The proposed list identifies roughly 1,300 goods to face duties of 25 percent but remains subject to a review process that will last through at least May before it can take effect.
China slammed the "unilateralistic and protectionist" move.
"Such unilateralistic and protectionist action has gravely violated fundamental principles and values of the WTO," a Chinese Embassy statement read, referring to the World Trade Organization.
"It serves neither China's interest, nor US interest, even less the interest of the global economy... The Chinese side will resort to the WTO dispute settlement mechanism and take corresponding measures of equal scale and strength against US products in accordance with Chinese law."
Over the last month, Trump has rattled markets and disregarded warnings from industry groups and members of his own Republican party in announcing punishing new tariffs on exports from major trading partners.
The move toward trade sanctions on China, however, had received mixed reviews, with some support among lawmakers and industry bodies.
The US-China Business Council said it agreed US companies suffer forced technology transfer in China -- but warned against tariffs.
"The American business community wants to see solutions to these problems, not just sanctions," John Frisbie, the council's president, said in a statement.
"China needs to substantially improve market access and competitive conditions for American companies selling to and investing in China in certain sectors, but unilateral tariffs may do more harm than good and do little to address the problems in China's IP and tech transfer policies."
Monica de Bolle, senior fellow at the Peterson Institute for International Economics, said Beijing was likely to retaliate again by targeting US exports of soybeans and Boeing aircraft -- two politically sensitive sectors highly dependent on the Chinese market.
"However, they can wait this out and see what comes out of the 30-day consultation period," she told AFP.
General trade tensions had calmed in recent days, with investors taking a degree of solace in news that Washington had begun talks to resolve differences with the European Union and China.
But in a series of irate tweets this week, Trump has renewed threats to scrap the North American Free Trade Agreement -- another trade bugbear the president has denounced as a killer of US jobs.

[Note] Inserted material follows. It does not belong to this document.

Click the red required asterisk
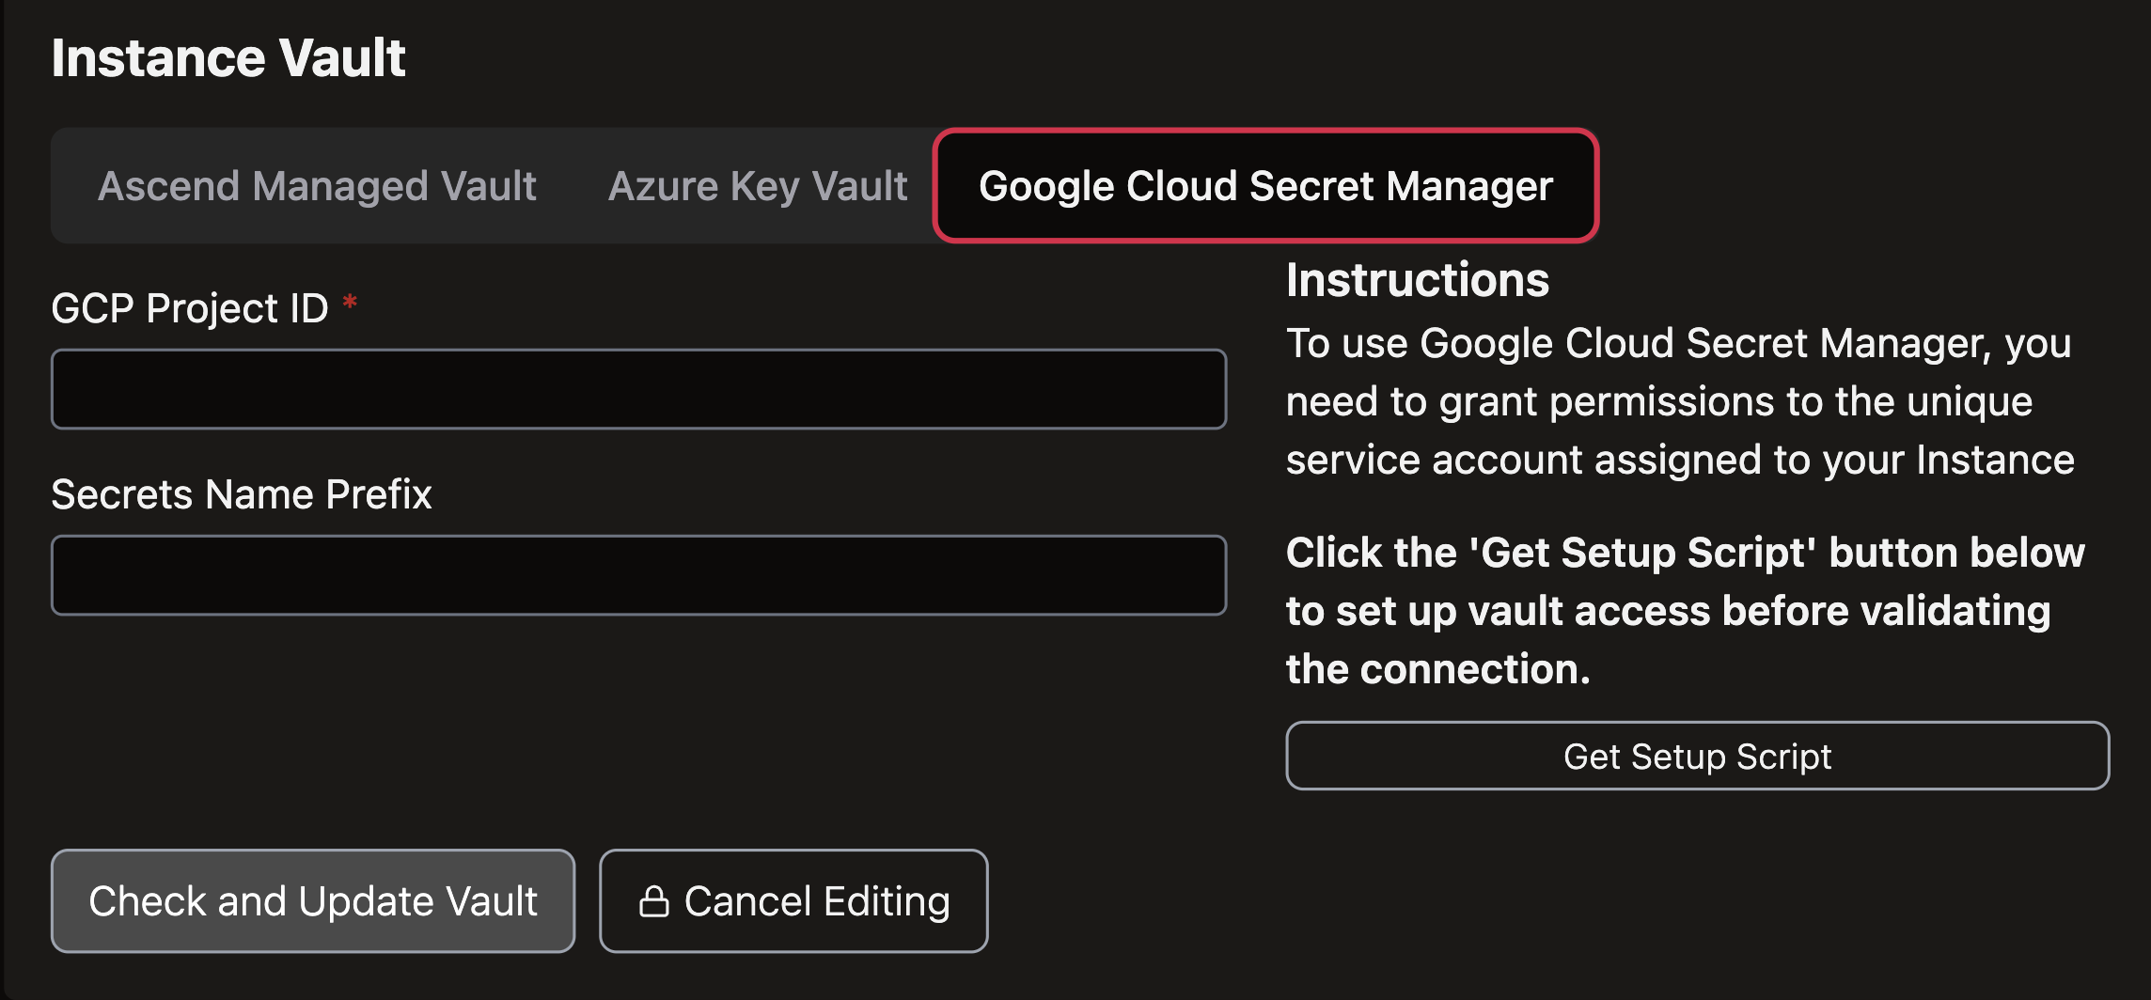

Canadian, Mexican and US officials are currently in fraught negotiations to overhaul the 24-year-old agreement and analysts saying the odds are slim that a deal can be reached ahead of elections in Mexico and the United States.
In a client briefing sent before the release of the list, Mickey Levy, chief US economist for Berenberg, said Trump's trade policy was shifting from "chaotic" to focused and might result in some successes.
"The most likely outcome of broader negotiations may even be a reduction in select trade and investment barriers that result in positives for international trade," Levy said.
But because Trump has focused on bilateral trade and specific industries, rather than overarching multi-lateral agreements, any positive outcome was "likely to be limited," he said.